Nothing in the records may be left out; restate them word for word.

(Stored data)
------------------------

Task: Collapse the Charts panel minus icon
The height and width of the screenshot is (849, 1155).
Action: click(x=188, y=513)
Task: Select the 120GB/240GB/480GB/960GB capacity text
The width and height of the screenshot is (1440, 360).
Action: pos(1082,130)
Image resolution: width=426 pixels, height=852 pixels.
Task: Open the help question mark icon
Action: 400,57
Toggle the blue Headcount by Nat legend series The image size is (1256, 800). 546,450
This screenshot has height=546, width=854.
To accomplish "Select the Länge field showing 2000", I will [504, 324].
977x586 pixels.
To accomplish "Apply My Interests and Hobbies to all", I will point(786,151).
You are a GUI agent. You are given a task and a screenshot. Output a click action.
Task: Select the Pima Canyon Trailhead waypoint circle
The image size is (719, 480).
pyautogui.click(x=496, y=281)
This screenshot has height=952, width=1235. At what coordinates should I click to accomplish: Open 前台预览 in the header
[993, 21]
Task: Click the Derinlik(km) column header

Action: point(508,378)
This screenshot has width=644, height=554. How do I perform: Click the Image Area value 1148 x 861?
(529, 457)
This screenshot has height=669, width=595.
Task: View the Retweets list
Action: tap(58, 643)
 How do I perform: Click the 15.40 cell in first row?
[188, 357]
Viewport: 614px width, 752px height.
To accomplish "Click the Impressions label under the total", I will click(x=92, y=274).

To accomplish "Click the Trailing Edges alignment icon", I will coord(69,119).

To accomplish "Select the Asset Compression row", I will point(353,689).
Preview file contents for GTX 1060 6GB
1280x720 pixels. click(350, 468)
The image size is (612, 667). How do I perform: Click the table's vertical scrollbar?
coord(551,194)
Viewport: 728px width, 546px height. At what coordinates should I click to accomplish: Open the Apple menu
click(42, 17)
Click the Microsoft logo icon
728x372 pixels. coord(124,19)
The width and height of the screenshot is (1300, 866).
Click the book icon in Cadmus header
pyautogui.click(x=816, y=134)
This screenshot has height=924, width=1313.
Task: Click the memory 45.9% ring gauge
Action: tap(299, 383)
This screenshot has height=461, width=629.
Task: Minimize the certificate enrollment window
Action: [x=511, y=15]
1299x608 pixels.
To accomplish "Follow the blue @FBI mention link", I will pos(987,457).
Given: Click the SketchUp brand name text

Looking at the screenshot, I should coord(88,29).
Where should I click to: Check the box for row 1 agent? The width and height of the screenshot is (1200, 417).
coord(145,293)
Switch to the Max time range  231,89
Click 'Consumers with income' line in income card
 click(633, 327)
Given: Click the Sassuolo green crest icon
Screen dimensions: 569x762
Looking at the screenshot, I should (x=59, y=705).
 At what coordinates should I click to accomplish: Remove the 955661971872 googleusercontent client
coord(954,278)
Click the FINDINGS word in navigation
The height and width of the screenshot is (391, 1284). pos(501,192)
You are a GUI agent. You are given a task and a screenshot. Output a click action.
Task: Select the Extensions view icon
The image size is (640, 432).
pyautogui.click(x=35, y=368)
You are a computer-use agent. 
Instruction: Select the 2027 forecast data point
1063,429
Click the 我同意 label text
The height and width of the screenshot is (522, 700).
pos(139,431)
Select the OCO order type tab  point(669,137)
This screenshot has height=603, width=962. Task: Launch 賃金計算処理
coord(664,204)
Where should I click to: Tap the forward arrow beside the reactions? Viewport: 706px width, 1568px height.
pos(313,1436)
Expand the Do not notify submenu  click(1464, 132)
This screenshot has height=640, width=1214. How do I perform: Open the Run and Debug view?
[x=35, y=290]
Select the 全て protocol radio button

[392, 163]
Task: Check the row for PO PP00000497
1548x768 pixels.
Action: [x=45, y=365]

------------------------

#### [OUTPUT FOR THIS EXERCISE]
Task: Collapse the Charts panel minus icon
The height and width of the screenshot is (849, 1155).
Action: click(x=188, y=513)
Task: Select the 120GB/240GB/480GB/960GB capacity text
The width and height of the screenshot is (1440, 360).
Action: pos(1082,130)
Image resolution: width=426 pixels, height=852 pixels.
Task: Open the help question mark icon
Action: 400,57
Toggle the blue Headcount by Nat legend series The image size is (1256, 800). 546,450
This screenshot has height=546, width=854.
To accomplish "Select the Länge field showing 2000", I will [504, 324].
977x586 pixels.
To accomplish "Apply My Interests and Hobbies to all", I will point(786,151).
You are a GUI agent. You are given a task and a screenshot. Output a click action.
Task: Select the Pima Canyon Trailhead waypoint circle
The image size is (719, 480).
pyautogui.click(x=496, y=281)
This screenshot has height=952, width=1235. At what coordinates should I click to accomplish: Open 前台预览 in the header
[993, 21]
Task: Click the Derinlik(km) column header

Action: point(508,378)
This screenshot has width=644, height=554. How do I perform: Click the Image Area value 1148 x 861?
(529, 457)
This screenshot has height=669, width=595.
Task: View the Retweets list
Action: tap(58, 643)
 How do I perform: Click the 15.40 cell in first row?
[188, 357]
Viewport: 614px width, 752px height.
To accomplish "Click the Impressions label under the total", I will click(x=92, y=274).

To accomplish "Click the Trailing Edges alignment icon", I will coord(69,119).

To accomplish "Select the Asset Compression row", I will point(353,689).
Preview file contents for GTX 1060 6GB
1280x720 pixels. click(350, 468)
The image size is (612, 667). How do I perform: Click the table's vertical scrollbar?
coord(551,194)
Viewport: 728px width, 546px height. At what coordinates should I click to accomplish: Open the Apple menu
click(42, 17)
Click the Microsoft logo icon
728x372 pixels. coord(124,19)
The width and height of the screenshot is (1300, 866).
Click the book icon in Cadmus header
pyautogui.click(x=816, y=134)
This screenshot has height=924, width=1313.
Task: Click the memory 45.9% ring gauge
Action: tap(299, 383)
This screenshot has height=461, width=629.
Task: Minimize the certificate enrollment window
Action: [x=511, y=15]
1299x608 pixels.
To accomplish "Follow the blue @FBI mention link", I will pos(987,457).
Given: Click the SketchUp brand name text

Looking at the screenshot, I should coord(88,29).
Where should I click to: Check the box for row 1 agent? The width and height of the screenshot is (1200, 417).
coord(145,293)
Switch to the Max time range  231,89
Click 'Consumers with income' line in income card
 click(633, 327)
Given: Click the Sassuolo green crest icon
Screen dimensions: 569x762
Looking at the screenshot, I should (x=59, y=705).
 At what coordinates should I click to accomplish: Remove the 955661971872 googleusercontent client
coord(954,278)
Click the FINDINGS word in navigation
The height and width of the screenshot is (391, 1284). pos(501,192)
You are a GUI agent. You are given a task and a screenshot. Output a click action.
Task: Select the Extensions view icon
The image size is (640, 432).
pyautogui.click(x=35, y=368)
You are a computer-use agent. 
Instruction: Select the 2027 forecast data point
1063,429
Click the 我同意 label text
The height and width of the screenshot is (522, 700).
pos(139,431)
Select the OCO order type tab  point(669,137)
This screenshot has height=603, width=962. Task: Launch 賃金計算処理
coord(664,204)
Where should I click to: Tap the forward arrow beside the reactions? Viewport: 706px width, 1568px height.
pos(313,1436)
Expand the Do not notify submenu  click(1464, 132)
This screenshot has height=640, width=1214. How do I perform: Open the Run and Debug view?
[x=35, y=290]
Select the 全て protocol radio button

[392, 163]
Task: Check the row for PO PP00000497
1548x768 pixels.
Action: [x=45, y=365]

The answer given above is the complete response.